O relatório de 2020 mostrou que só o Nordeste contabilizou 93.851 mil indenizações e que os ônibus foram responsáveis por deixar 2.205 com invalidez permanente. Anunciada, que vive numa casa pequena com seu companheiro, se encaixa no grupo de sequelas irreversíveis. O valor que recebeu do DPVAT ajudou na compra de uma cadeira de rodas, que já precisa ser trocada. Agora, ela teme perder a pensão temporária que a ajuda a manter o mínimo para sobreviver. 

“Sem auxílio, ela corre o risco de ficar em situação de miséria”

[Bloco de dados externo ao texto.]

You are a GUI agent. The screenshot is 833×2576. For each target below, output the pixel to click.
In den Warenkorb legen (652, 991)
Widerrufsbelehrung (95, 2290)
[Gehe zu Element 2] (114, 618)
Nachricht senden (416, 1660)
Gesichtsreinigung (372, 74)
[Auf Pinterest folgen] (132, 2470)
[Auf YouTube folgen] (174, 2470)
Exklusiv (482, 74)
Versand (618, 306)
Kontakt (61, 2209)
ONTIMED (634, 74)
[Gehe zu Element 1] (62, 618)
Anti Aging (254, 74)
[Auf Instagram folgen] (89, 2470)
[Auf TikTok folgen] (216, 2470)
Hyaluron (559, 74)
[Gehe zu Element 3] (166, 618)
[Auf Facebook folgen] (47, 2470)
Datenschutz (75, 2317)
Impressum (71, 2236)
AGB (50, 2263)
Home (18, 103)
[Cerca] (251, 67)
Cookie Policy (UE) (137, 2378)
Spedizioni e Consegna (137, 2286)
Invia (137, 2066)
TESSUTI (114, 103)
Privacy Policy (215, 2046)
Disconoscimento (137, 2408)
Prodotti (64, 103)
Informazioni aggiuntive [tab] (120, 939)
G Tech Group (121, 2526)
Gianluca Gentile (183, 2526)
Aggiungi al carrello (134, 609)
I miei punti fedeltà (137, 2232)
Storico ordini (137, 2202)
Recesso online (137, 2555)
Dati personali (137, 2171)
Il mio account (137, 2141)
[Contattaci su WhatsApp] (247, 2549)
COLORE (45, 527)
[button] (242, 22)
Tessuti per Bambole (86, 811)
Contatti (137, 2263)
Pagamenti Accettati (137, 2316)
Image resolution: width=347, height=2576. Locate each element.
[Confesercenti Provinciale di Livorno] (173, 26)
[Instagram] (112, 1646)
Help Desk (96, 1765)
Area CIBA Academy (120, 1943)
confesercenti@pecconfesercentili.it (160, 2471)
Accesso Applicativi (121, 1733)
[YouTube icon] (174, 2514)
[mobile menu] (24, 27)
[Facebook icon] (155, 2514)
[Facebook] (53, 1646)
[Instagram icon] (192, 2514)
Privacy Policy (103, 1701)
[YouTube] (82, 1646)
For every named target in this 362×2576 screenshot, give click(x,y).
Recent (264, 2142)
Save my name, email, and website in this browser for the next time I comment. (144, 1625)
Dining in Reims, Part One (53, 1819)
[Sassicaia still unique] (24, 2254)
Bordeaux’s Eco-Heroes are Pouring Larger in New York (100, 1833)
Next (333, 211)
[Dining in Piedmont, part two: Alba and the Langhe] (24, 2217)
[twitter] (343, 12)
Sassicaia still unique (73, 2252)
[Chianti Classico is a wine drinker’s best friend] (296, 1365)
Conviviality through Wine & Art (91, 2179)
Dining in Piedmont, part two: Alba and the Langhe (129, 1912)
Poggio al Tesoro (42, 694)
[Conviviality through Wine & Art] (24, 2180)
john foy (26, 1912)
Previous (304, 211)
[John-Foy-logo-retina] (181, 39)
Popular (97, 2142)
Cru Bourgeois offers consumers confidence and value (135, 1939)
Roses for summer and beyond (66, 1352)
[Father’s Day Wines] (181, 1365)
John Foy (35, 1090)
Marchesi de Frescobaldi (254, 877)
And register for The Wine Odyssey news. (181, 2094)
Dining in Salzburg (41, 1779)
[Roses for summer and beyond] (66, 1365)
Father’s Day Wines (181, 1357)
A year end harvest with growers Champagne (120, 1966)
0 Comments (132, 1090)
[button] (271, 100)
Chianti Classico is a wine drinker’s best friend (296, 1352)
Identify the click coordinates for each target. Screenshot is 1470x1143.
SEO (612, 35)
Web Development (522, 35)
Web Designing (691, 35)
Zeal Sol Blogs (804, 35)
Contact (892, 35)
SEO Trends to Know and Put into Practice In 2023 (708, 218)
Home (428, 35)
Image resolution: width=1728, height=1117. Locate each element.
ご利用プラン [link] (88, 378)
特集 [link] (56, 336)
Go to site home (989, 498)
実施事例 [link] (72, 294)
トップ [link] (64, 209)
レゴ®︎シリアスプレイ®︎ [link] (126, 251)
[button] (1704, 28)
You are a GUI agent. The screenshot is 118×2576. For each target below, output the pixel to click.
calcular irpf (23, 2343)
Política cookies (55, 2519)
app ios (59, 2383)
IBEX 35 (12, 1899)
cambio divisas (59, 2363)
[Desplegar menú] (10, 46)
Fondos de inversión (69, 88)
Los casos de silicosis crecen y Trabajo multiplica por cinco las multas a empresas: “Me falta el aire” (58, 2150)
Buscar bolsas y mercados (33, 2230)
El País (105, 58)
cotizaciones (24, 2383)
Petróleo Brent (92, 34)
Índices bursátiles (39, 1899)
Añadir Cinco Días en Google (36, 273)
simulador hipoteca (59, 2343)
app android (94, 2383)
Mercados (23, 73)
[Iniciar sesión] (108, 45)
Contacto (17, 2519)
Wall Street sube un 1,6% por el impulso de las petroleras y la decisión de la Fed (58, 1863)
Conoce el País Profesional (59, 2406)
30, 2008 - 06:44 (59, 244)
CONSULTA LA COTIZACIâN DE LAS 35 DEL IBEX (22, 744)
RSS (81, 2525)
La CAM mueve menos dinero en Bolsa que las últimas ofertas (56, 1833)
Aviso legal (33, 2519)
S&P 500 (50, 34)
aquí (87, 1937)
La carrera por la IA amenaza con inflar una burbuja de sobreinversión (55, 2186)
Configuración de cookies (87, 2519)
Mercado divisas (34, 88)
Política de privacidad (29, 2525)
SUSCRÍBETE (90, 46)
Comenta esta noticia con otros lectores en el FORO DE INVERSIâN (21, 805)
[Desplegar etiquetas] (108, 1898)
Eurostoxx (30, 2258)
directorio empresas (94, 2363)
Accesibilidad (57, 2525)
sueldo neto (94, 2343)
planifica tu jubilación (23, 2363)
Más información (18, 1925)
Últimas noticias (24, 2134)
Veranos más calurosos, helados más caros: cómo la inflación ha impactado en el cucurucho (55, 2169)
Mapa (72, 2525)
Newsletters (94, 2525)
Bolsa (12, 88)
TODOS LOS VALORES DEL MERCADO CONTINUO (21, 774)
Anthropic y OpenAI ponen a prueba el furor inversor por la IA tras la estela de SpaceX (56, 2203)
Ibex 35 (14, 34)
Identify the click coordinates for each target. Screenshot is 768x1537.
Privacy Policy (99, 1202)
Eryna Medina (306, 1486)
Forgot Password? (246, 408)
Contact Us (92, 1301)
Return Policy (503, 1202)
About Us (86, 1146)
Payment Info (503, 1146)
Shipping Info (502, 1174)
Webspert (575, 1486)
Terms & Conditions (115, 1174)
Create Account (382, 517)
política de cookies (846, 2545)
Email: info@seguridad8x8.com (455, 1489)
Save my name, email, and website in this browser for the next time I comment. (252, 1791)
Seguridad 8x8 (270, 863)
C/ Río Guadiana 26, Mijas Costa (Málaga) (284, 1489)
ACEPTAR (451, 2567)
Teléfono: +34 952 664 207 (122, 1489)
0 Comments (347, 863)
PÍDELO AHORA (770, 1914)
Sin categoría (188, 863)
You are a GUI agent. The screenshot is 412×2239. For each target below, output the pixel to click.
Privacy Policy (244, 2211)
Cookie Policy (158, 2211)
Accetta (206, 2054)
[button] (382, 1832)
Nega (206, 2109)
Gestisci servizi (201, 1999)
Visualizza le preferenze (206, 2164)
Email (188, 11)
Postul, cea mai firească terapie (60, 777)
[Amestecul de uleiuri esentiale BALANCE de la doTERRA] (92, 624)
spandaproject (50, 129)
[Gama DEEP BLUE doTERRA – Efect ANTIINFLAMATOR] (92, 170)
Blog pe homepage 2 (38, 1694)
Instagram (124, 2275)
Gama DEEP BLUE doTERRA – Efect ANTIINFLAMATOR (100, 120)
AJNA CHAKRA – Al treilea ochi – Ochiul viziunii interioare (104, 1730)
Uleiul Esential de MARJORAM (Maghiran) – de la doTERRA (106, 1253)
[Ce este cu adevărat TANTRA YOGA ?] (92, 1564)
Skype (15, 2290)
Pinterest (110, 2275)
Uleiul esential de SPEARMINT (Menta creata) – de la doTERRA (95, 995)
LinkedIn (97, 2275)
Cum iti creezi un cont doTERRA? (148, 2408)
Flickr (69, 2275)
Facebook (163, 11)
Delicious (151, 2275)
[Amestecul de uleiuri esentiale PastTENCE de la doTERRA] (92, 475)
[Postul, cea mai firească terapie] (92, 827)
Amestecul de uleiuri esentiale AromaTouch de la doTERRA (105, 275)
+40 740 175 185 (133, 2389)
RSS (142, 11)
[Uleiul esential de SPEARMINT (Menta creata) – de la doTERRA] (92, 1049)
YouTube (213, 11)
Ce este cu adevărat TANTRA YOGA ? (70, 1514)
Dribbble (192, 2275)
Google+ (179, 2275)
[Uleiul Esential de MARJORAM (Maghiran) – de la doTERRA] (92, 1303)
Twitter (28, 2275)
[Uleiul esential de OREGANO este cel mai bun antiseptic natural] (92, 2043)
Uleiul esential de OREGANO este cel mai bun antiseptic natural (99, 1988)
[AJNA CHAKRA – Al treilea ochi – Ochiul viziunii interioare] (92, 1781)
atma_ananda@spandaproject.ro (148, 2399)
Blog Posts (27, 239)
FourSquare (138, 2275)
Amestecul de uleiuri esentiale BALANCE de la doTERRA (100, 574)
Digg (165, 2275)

Aparecida cadeira de rodas

Anunciada mora com o companheiro, José Carlos, que é quem dá o suporte nos dias em que precisava se locomover para o hospital. Recentemente, ele também sofreu uma fratura ao tentar ajudar a esposa sair da cadeira. José caiu e fraturou o femur e também ele está com dificuldade de se locomover. “Me desiquilibrei e caí e agora tá mais difícil de ajudar ela no dia a dia”, comenta ele, que já tem 54 anos e está desempregado. Mãe de um filho, Anunciada passa a maior parte do tempo em casa porque no local onde mora não tem acesso a rampas que facilitem a sua lomocomoção. “É muito ruim andar por aí porque as ruas não estão preparadas para cadeirantes”, pontua ela, que muitas vezes deixa de pegar ônibus, na mesma integração onde foi atropelada, por que o elevador para cadeirantes está quebrado. 

O advogado Thiago Melo observa que a falta de auxílio pode colocar Anunciada em total condição de miséria. “Hoje, o processo está no Superior Tribunal de Justiça aguardando a análise de um recurso especial impetrado pela empresa de ônibus para anular o pagamento do auxílio. O juiz de 1º instância já negou, agora, é esperar o STJ”, atualiza o advogado Thiago Melo. A reportagem tentou, insistentemente, um retorno da Conorte, consórcio da Rodotur (responsável pelo ônibus que atingiu Anunciada), mas não obteve retorno. 

Além do risco de perder a única ajuda financeira que possibilita o mínimo para sobreviver dentro de um contexto social agravado pela pandemia, Anunciada ainda pode perder a perna esquerda, que está comprometida. “Eu perdi a minha liberdade de ir e vir”, desabafa ela, que precisa se arrastar pelo chão para poder cumprir atividades básicas dentro de casa. Seu maior desejo é comprar uma prótese “igual a de Roberto Carlos”, mas, de acordo com suas prórias pesquisas, o equipamento custa R$100 mil. “Eu teria que trabalhar muito para comprar, mas nao tenho como trabalhar”.